» **ASSIGNMENT**: Show the lines of the material that contain the word "agent".

» **DATA SHOWN**:
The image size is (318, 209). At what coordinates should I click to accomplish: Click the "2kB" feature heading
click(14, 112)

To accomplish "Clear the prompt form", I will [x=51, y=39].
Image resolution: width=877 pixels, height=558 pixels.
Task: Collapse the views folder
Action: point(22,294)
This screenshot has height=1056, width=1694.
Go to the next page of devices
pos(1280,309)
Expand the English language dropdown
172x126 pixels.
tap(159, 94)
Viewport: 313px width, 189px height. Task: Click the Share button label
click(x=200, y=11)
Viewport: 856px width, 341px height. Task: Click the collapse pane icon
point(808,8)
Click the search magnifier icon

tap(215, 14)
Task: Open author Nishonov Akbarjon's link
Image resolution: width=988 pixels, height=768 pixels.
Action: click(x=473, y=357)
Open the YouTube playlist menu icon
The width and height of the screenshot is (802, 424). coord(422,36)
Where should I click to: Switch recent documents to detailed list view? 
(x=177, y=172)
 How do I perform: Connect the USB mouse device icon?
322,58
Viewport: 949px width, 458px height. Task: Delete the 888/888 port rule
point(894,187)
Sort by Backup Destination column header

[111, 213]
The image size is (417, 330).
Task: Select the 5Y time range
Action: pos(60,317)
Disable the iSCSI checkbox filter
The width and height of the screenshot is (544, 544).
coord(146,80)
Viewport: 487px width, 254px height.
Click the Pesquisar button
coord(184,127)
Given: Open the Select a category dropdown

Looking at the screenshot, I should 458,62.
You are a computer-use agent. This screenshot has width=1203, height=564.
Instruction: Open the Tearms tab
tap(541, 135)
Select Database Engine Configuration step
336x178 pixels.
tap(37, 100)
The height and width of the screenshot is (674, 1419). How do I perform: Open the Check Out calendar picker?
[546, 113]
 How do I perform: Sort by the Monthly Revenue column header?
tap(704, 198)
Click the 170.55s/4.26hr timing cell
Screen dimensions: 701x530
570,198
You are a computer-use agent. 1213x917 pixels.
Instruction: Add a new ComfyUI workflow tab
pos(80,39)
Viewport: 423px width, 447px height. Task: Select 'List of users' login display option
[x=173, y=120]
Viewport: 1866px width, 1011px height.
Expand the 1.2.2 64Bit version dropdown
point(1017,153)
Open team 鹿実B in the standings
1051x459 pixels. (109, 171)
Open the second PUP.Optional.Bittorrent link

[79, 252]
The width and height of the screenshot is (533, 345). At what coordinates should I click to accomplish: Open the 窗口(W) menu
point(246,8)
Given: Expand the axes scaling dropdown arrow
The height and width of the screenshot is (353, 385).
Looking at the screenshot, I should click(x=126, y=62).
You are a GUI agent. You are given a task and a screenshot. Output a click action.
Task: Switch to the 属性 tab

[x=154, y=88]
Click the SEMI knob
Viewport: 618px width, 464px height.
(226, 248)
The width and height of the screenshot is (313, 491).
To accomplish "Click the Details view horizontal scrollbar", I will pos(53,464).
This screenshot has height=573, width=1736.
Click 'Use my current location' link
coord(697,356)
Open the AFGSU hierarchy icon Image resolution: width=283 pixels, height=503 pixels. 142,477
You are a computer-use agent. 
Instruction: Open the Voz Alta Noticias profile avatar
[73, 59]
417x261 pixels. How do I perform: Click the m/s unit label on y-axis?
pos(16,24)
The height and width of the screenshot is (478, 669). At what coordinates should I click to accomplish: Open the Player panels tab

» **EXERCISE RESPONSE**:
You are a computer-use agent. This screenshot has width=1203, height=564.
You are a computer-use agent. 1213x917 pixels.
You are a GUI agent. You are given a task and a screenshot. Output a click action.
You are a computer-use agent. 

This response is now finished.